Lirik-lirik lagunya yang bernada keroncong-dangdut dan keroncong-campursari dalam bahasa Jawa ini dianggap mewakili perasaan Sobat Ambyar, panggilan penggemar Didi Kempot, dalam mengekspresikan kedalaman dan kepahitan cinta mereka.

Buktinya, ribuan anak muda dalam konser-konsernya selalu ikut menyanyikan lagu-lagu hits “Bapak Patah Hati Nasional” seperti Pamer Bojo, Stasiun Balapan, Cidro, Pantai Klayar, Layang Kangen, Kalung Emas hingga Ambyar.

 

Asal Mula Keroncong

Ekspedisi Portugis yang dipimpin Afonso de Albuquerque ke Malaka dan Maluku pada 1512 menjadi awal mula masuknya keroncong ke Indonesia. Tentu saja, para pelaut Portugis itu dahulu membawa lagu berjenis Fado, yaitu lagu rakyat Portugis bernada Arab.

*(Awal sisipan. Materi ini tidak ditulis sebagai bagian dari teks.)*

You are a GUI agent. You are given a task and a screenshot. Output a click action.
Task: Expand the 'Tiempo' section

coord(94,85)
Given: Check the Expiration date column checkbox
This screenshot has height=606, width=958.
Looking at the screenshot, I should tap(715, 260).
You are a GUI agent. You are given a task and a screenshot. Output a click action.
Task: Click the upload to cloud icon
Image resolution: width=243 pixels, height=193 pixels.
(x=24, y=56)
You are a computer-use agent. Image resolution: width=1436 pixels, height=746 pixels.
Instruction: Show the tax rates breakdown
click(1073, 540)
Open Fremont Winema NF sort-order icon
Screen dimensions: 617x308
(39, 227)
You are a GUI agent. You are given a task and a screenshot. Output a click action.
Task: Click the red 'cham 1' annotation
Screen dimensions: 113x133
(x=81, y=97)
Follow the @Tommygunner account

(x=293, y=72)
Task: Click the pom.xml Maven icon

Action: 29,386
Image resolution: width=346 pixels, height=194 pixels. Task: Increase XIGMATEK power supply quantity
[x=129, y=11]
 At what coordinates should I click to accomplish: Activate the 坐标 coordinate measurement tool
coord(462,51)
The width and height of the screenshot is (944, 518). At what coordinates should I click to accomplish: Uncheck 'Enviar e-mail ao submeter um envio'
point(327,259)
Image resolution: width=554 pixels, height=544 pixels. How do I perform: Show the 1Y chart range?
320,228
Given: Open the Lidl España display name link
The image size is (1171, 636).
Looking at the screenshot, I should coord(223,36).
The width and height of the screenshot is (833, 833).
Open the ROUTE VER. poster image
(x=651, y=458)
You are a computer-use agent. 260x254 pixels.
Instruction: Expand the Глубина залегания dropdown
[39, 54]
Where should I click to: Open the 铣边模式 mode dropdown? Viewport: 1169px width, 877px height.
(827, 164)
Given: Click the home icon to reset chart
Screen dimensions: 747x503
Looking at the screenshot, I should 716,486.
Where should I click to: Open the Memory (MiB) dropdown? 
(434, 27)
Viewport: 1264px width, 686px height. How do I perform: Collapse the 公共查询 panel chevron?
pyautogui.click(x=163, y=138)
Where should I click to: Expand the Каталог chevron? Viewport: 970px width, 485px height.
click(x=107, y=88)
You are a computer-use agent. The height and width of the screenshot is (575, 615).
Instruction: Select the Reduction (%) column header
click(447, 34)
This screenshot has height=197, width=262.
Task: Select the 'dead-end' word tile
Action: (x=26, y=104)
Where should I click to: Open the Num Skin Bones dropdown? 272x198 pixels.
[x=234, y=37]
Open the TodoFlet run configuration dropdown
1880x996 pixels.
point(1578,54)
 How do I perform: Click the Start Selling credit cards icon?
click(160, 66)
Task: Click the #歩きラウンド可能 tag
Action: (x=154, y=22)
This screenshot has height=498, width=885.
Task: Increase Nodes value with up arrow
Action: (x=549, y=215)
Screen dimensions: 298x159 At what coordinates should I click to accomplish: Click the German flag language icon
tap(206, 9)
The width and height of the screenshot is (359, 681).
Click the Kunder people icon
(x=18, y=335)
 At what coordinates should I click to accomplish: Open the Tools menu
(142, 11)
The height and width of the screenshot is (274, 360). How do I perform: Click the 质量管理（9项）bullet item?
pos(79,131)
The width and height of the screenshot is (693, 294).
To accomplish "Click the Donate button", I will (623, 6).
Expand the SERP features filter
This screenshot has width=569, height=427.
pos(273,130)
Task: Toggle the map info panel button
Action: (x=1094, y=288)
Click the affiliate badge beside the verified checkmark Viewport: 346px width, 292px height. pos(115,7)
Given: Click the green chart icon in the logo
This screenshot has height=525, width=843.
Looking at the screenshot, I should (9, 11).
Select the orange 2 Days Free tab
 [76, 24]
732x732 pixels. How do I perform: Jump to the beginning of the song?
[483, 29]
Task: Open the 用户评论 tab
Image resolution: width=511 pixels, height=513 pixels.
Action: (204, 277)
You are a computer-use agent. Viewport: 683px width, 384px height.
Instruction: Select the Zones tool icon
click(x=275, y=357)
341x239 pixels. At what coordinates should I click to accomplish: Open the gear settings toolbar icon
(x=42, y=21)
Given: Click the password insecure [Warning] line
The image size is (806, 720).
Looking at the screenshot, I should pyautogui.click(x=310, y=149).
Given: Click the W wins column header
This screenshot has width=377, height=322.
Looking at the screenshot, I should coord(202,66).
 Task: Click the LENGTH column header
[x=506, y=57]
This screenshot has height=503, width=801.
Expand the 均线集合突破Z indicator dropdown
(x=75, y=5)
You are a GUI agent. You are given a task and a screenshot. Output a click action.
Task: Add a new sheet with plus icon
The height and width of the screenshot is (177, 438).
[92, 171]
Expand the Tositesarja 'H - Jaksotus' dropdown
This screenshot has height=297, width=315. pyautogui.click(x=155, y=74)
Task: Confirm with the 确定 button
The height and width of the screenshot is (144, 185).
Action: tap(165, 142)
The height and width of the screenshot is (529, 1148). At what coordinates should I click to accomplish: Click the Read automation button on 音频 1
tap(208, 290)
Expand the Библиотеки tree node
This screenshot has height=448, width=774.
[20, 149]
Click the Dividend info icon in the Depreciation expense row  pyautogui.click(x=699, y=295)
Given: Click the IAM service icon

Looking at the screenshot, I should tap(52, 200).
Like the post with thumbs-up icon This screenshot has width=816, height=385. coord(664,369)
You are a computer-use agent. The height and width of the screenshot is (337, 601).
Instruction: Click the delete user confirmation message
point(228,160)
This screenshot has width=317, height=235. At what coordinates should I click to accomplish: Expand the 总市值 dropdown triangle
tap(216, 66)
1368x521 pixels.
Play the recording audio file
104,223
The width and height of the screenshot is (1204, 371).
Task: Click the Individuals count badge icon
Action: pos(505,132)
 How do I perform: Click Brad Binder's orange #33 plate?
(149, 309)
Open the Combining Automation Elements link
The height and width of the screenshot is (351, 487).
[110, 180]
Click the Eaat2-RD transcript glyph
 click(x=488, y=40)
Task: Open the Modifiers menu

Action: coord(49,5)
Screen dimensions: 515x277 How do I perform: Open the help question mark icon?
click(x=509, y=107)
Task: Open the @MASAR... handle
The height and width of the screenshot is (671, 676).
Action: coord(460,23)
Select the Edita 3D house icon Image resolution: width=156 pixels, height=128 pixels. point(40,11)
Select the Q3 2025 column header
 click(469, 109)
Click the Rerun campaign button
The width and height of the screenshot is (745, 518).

Pada 1661, VOC membebaskan tawanan Portugis dan budak asal Goa (India) di Kampung Tugu, Jakarta. Seni musik ini pun lambat laun berasimilasi dengan masyarakat lokal dan berkembang di tengah-tengah mereka.

Musik keroncong baru lahir pada 1880-an dengan adanya pengaruh dari musik Hawai yang memakai ukulele. Ukulele menjadi alat musik utama dalam keroncong. Bahkan, nama keroncong diambil dari suara yang keluar dari alat musik keroncong yaitu gitar frounga, gitar monica dan gitar jitera yang berbunyi krong-krong-krong, dan ukulele yang berbunyi crong-crong-crong. Jadilah musik ini disebut dengan musik keroncong.

Karena musik ini berawal di Kampung Tugu, maka jenis musik ini pada mulanya dinamakan sebagai Keroncong Tugu. Keroncong Tugu dahulu dimainkan pada upacara Pesta Panen dan pesta pertemuan keluarga. Musik Keroncong Tugu berirama lebih cepat dibanding musik keroncong Solo atau Yogyakarta yang berirama lebih lambat.

Dalam perkembangan selanjutnya, baik alat musik maupun jumlah pemain menjadi bertambah. Penggunaan alat musik lain seperti suling, gendang, rebana, mandolin, cello kempul, biola, dan triangle (besi segitiga) turut menyemarakkan musik keroncong. Lagu yang semula hanya empat buah, ”Moresco”, ”Nina Bobo”, ”Founga”, dan ”Kafrinyo” bertambah dengan ”Irama Stambul” dan ”Irama Melayu”.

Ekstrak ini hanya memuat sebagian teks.